The globalisation of the IT industry is central to ensuring economic growth around the world.
European nations are amongst the most developed, in part down to their embracing of new technologies, whereas developing countries (including the BRIC collective) fared poorly, according to the first edition of The ICT Globalisation Index, an Economist Intelligence Unit (EIU) report commissioned by Huawei.
The report examined a range of indicators across 20 countries spread across five continents, including openness to information and communication technologies (ICT) trade, openness to foreign investment in the ICT sector, research and development (R&D) globalisation, and strength of the ICT environment.
Of the countries surveyed, the UK came out on top, recording an overall score of 69.6 (out of a maximum of 100), followed by the Netherlands (60.3) and Germany (56.0), mainly due to its openness to trade, where it ranked third, and the strength of its ICT environment,
What set the UK apart was its openness to foreign investment, where it scored 91.7, far ahead of any other nation. The report theorised that this high score may be due to the UK's lack of domestic innovation, which was shown by the relatively low proportion of ICT patents registered in the country.

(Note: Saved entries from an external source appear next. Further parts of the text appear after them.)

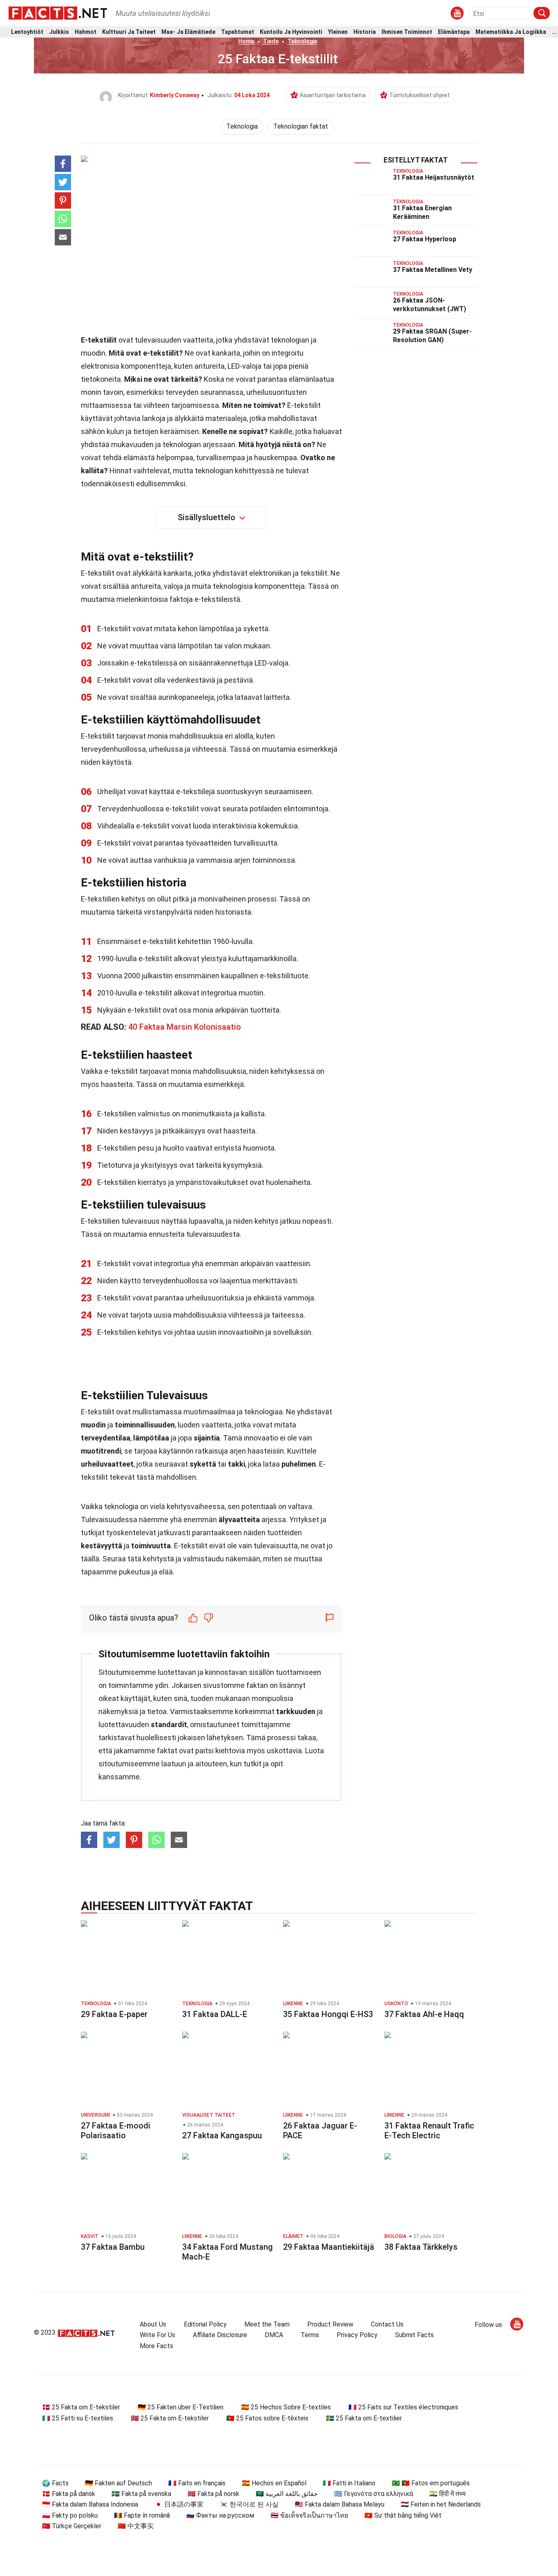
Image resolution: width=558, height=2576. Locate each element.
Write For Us (157, 2335)
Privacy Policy (357, 2335)
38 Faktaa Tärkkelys (421, 2247)
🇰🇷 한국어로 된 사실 (249, 2504)
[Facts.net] (57, 12)
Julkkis (59, 32)
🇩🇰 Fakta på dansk (68, 2494)
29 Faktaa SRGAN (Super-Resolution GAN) (432, 335)
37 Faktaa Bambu (113, 2247)
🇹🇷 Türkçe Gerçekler (71, 2526)
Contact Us (387, 2324)
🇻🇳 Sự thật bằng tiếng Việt (403, 2515)
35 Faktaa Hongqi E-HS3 (328, 2014)
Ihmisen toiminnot (407, 32)
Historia (364, 32)
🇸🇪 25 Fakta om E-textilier (364, 2418)
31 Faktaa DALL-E (214, 2014)
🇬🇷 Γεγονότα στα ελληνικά (373, 2494)
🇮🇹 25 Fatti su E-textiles (77, 2418)
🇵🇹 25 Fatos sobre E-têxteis (267, 2418)
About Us (153, 2324)
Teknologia (302, 41)
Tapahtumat (237, 32)
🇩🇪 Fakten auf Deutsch (118, 2483)
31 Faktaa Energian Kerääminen (422, 212)
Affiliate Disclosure (220, 2335)
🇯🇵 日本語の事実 (178, 2504)
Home (246, 41)
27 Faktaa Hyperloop (424, 239)
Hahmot (85, 32)
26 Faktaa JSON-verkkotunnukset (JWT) (429, 304)
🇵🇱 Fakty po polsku (70, 2515)
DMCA (274, 2335)
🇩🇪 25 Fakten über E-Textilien (180, 2407)
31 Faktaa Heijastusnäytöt (433, 177)
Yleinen (338, 32)
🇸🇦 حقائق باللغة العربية (287, 2494)
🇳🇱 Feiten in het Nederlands (441, 2504)
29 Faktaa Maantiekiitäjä (328, 2247)
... (554, 32)
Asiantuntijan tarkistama (333, 95)
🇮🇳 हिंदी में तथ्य (447, 2494)
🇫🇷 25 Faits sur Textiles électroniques (403, 2407)
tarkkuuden (295, 1711)
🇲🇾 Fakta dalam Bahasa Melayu (339, 2504)
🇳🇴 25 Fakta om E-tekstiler (170, 2418)
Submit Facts (414, 2335)
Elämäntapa (454, 32)
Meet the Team (267, 2324)
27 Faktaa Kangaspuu (222, 2135)
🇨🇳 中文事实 (136, 2526)
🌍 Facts (55, 2483)
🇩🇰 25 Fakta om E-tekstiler (81, 2407)
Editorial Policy (205, 2324)
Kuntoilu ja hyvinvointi (291, 32)
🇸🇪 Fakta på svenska (141, 2494)
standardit (169, 1724)
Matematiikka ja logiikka (510, 32)
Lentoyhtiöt (27, 32)
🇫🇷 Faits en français (196, 2483)
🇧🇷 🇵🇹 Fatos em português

Despite European countries largely scoring highly in the report, the continent did present a significant North-South divide, Christopher Clague, Senior Analyst at the EIU, said whilst presenting the results.
Northern European economies tended to be export-focused, leading them to push in order to be more competitive and commit more to R&D in particular, whereas Southern European economies often imported new products or services, improving relations between countries but stalling domestic development.
Overall, a lack of transparency and poor knowledge of foreign markets were the main factors in hindering future growth, the report found, with Clague stating that many of the agreements than cover global trade are more than 20 years old.
"The ICT sector could be more globalised than at present," he stated during his presentation, adding that issues such as the Edward Snowden revelations had stalled some aspects of international co-operation.
The findings ring especially close to home for Huawei, the report's sponsors, given their past attempts to establish themselves in the West, with the US market in particular proving extremely difficult following allegations of covert government spying.
Overall, developing nations fared poorly in the report, with Clague theorising that a lack of available funds for R&D spending and generally poorer IT infrastructure could be key factors in holding back major potential.
This should improve over time, though, he said, adding that future versions of the report may look extremely different as spending patterns change. Disruptive emerging technologies such as 3D printing could also play their part, Clague said, saying that new innovation in such areas could potentially come from any nation.